START Selected extract
Aethes francillana, the long-barred yellow conch, is a moth of the family Tortricidae. It was described by Johan Christian Fabricius in 1794. It is found in almost all of Europe, from north-western Africa to Afghanistan and Dzungarian Alatau in Central Asia. It is also found in the Ural Mountains, Kazakhstan, Tajikistan, western Siberia, Asia Minor and Iran. The habitat consists of rough grassland, particularly chalk downland and coastal areas.

The wingspan is 13–18 mm. The forewings are pale yellow.
The costal edge is ferruginous on anterior half and there are two slender somewhat irregular dark ferruginous fasciae parallel to the termen - the first before middle, often narrowly interrupted near costa, the second subterminal. The hindwings are pale grey. The larva is yellow - whitish; head black; plate of 2 brownish - tinged. Julius von Kennel provides a full description.

Adults are on wing from late June to early September.

The larvae feed on the seeds of Eryngium campestre, Daucus, Pastinaca, Peucedanum, Angelica sylvestris, Elaeoselinum meoides, Crithmum maritimum, Astydamia canariensis and Ferula communis. They live between the flowers of their host plant, spinning the heads together with silk.
END Selected extract
START Supplied information
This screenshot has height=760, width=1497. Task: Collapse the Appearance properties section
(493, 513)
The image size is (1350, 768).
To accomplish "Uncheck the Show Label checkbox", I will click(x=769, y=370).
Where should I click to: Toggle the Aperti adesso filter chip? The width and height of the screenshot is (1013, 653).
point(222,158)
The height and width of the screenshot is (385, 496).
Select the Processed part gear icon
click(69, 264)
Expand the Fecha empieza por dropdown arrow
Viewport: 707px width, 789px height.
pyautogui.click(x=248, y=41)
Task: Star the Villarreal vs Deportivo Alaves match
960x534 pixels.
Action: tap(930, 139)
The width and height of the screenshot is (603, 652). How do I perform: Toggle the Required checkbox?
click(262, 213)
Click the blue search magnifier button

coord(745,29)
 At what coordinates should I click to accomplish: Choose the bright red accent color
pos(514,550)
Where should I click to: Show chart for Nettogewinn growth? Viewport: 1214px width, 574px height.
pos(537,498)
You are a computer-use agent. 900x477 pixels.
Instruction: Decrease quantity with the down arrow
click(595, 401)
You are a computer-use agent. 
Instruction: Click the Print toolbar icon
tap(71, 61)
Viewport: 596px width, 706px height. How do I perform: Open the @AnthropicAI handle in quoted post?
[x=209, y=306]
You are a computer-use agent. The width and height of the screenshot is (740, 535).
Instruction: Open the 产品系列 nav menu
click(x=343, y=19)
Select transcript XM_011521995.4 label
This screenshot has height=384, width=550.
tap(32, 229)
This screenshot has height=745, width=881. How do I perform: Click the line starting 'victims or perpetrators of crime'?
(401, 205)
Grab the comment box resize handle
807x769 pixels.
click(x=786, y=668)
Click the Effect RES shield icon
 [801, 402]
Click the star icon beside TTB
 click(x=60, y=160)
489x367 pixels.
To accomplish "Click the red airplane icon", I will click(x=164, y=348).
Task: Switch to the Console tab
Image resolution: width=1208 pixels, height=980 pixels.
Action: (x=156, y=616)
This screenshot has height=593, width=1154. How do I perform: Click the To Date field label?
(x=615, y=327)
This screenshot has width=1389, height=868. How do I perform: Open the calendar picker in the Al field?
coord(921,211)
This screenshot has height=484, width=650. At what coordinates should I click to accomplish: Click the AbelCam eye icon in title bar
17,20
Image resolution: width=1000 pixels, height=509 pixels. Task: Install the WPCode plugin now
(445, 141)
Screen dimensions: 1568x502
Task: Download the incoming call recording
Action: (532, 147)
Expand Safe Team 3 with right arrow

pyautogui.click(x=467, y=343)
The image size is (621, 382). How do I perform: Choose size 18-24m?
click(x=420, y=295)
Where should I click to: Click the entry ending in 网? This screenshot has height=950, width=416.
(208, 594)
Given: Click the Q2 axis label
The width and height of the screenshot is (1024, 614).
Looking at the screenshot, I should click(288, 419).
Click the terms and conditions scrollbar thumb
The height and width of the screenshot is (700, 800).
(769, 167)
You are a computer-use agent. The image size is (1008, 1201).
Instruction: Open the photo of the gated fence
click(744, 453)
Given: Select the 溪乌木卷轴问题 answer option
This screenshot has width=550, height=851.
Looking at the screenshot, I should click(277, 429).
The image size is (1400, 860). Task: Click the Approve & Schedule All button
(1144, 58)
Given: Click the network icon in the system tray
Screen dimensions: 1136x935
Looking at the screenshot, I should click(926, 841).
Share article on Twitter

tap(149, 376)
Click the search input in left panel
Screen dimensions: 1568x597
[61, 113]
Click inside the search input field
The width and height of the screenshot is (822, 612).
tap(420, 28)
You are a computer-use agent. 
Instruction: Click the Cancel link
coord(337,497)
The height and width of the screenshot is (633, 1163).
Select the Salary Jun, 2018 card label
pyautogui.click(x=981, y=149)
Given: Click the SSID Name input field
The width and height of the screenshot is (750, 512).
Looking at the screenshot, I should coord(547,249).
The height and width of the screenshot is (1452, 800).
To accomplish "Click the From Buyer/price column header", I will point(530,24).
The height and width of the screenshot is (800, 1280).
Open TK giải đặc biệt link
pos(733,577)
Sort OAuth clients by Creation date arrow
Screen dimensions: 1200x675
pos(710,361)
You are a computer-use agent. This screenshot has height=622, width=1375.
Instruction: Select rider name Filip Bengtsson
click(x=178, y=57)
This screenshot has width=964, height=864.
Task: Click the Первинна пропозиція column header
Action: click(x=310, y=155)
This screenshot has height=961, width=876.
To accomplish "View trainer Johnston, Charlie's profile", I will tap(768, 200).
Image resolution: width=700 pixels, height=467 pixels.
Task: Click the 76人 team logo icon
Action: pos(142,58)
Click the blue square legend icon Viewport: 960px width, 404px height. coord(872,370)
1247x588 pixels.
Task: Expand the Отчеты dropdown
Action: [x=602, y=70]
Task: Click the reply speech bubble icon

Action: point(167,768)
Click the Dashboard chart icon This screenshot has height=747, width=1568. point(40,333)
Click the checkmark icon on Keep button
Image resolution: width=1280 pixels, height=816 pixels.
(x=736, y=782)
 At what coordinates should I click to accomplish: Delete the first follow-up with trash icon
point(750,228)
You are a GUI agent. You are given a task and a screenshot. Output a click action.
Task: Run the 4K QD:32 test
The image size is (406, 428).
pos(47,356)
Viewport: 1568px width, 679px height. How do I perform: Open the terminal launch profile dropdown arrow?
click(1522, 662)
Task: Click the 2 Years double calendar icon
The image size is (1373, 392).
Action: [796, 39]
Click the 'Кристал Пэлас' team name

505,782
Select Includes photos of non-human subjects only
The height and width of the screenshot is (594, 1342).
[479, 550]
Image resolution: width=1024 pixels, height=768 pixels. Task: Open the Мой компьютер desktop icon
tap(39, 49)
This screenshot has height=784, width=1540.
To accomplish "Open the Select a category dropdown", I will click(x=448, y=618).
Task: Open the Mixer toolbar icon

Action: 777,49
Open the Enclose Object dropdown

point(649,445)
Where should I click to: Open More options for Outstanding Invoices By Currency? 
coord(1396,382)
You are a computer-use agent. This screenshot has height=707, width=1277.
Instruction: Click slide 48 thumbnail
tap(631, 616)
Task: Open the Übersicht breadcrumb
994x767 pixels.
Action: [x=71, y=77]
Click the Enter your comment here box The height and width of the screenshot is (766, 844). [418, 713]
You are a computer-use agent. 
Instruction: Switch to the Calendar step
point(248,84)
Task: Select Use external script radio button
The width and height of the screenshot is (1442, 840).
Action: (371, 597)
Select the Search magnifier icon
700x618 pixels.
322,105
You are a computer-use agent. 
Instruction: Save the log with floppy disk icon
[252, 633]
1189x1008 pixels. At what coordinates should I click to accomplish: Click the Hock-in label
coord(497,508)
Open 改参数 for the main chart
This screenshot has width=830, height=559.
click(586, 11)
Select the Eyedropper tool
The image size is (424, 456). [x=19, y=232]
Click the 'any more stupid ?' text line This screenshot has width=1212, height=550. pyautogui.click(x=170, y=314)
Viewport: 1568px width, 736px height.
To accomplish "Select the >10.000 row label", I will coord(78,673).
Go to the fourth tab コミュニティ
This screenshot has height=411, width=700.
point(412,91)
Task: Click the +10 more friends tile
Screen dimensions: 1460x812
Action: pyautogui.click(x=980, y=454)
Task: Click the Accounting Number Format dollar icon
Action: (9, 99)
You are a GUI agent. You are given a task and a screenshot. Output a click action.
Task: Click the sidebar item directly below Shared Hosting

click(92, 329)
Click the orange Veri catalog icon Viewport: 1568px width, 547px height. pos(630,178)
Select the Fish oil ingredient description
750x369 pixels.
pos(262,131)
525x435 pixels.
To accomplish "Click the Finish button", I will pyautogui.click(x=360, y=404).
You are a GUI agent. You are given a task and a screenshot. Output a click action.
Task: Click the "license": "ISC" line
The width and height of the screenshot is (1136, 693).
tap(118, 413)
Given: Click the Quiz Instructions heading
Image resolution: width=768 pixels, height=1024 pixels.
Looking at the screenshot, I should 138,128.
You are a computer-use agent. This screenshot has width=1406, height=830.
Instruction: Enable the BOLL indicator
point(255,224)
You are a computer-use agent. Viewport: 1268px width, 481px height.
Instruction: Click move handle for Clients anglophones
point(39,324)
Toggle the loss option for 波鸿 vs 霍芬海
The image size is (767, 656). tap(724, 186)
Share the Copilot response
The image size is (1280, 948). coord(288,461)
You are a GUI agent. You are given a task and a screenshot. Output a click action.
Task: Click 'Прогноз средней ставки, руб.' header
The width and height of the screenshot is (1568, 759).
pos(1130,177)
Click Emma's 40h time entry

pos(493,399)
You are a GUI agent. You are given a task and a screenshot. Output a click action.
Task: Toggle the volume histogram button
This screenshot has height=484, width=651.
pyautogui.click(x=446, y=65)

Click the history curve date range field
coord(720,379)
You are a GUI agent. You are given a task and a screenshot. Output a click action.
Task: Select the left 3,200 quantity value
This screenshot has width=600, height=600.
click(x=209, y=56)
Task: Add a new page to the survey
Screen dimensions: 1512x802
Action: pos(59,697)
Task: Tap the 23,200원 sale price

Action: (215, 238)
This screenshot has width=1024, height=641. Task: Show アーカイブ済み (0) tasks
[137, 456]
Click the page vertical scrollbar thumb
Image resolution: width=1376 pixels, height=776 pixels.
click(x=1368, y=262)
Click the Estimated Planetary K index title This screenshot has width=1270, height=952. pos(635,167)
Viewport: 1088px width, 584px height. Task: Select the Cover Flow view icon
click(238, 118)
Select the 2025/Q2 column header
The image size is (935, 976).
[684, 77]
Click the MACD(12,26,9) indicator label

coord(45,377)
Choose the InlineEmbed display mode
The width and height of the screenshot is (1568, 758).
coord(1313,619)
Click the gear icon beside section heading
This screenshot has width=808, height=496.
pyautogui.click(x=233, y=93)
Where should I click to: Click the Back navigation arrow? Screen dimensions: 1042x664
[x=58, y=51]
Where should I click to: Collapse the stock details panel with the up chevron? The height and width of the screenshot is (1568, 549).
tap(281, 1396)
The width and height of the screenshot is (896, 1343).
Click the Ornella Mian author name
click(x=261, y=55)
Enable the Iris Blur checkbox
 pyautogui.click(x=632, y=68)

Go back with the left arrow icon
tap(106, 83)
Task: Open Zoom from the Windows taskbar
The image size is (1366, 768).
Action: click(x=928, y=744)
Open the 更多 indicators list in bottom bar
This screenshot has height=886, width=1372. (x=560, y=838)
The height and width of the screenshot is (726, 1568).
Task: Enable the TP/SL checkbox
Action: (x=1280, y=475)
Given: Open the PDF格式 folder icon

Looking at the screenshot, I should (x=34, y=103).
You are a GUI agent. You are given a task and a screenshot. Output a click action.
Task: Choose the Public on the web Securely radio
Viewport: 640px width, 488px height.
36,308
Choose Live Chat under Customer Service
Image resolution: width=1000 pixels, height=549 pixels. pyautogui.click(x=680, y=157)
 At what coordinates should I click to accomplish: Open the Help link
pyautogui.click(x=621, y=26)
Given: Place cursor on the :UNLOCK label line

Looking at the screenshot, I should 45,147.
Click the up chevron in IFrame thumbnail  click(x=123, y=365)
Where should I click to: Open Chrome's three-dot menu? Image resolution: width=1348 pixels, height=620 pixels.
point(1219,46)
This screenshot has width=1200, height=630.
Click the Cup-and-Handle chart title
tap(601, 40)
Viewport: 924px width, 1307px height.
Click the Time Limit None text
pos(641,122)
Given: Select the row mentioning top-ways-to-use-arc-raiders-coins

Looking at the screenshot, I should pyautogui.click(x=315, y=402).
END Supplied information
__Directions__.
Answer these questions from the text on Aethes francillana:
(a) Who described the moth, and in what year?
(b) What is its wingspan?
(c) During which months are adults on the wing?

__Final answer__.
(a) Johan Christian Fabricius, in 1794.
(b) 13–18 mm.
(c) From late June to early September.